→ Selected extract
———

I think I have made several post about being loveless and aplatonic but those are old posts and I post a lot
Anyways
Aplatonic means little to no platonic attraction or platonic feelings
It doesn't always mean you don't have or want friends but it can
Aplatonic is a spectrum just like all other aspec labels
My experience is not everyone's experience
Now for basic definition of loveless
Loveless is a term anyone can use even if you are not aspec or even queer
Loveless means you feel disconnected from love as a concept for any reason
You can be repulsed by the word love
But you can also be loveless and sometimes say Iove you to people
I personally am a mix of these two statements
I pretty much only love a few people
And that doesn't make those people special or the one
In one of those people is my younger sister so that would be incest
Anyways I don't feel love often
But that doesn't mean I don't care about people and I'm a very social and kind person
I just don't feel anything in my heart for my most people
The main attractions I feel are sexual and sometimes romantic
And familial attraction for my younger sister
I feel care for people as a whole and some people in my life
For me care and love are not the same thing
Love is a feeling
Care is a set of behaviors
I don't feel love very often but I do care a lot about the people I like in my life
I don't usually like it when people besides my parents and siblings say the words I love you
It makes me grossed out and anxious because I probably can't love them and I definitely don't love them as much they do
Sometimes I love the person I'm dating but usually I don't for a long time
But I still feel attraction to my partners usually mostly sexual with alterous or romantic mixed in
But sexual attraction is the first attraction I feel for partners
I am mostly allosexual
I experience sexual love for my online friend (Emma)

———

Collected data
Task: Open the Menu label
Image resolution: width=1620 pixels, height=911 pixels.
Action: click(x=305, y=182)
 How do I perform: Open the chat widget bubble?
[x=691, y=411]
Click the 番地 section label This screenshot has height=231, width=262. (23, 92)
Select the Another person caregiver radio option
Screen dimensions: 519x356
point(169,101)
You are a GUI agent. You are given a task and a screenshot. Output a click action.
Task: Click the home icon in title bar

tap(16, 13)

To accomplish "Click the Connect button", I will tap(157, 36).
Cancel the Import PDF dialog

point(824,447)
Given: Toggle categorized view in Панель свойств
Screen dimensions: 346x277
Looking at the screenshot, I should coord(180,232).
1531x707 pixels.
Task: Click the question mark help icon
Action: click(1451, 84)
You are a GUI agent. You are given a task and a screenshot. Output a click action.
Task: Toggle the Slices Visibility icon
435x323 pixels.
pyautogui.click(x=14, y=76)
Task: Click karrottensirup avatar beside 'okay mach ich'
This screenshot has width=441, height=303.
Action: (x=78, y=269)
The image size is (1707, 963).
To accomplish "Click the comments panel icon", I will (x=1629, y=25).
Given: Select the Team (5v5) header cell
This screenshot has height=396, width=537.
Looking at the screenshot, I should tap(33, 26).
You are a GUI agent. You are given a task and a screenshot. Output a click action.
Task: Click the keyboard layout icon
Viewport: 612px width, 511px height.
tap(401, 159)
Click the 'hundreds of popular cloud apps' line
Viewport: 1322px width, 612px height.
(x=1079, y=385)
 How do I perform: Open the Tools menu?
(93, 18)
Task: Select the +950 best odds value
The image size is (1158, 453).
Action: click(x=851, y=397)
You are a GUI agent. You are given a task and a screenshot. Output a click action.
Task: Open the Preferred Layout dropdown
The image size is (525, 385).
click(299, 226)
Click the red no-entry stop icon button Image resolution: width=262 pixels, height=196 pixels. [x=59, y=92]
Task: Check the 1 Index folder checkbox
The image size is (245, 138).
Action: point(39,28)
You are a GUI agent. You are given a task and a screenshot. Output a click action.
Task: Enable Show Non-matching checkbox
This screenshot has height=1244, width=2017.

———

→ What is being asked
Extend the post about being loveless and aplatonic, picking up right after its final sentence.

→ In response
Sexual love is like being in love but instead of romantically it's sexually
Like I love them because I want to fuck them
Sexual love and family love are the main two types of I feel
I feel the most sexual love
If I think you are sexy and someone flirts with me and keeps talking to me
And I say I'm in love it's sexual not romantic
If you can't tell I'm aromantic allosexual and aplatonic
Now on to the aplatonic side of things
I don't want to have the number of friends I have it is way too many
And it's overwhelming
I feel grossed out when people I don't know call me friend because I'm aplatonic and don't usually seek out friends they mostly come to me
I'm a people magnet lol
I would be happier if I had a small polycule instead of a friend group because I don't like having a friend group because I'm aplatonic and don't usually feel Platonic attraction
Having more than one close friend is hard for me because I'm aplatonic and autistic
I feel like I'm supposed to love my friends but to be honest I don't
I would not mind if I drifted apart from most of them and only had her (the girl I make posts about)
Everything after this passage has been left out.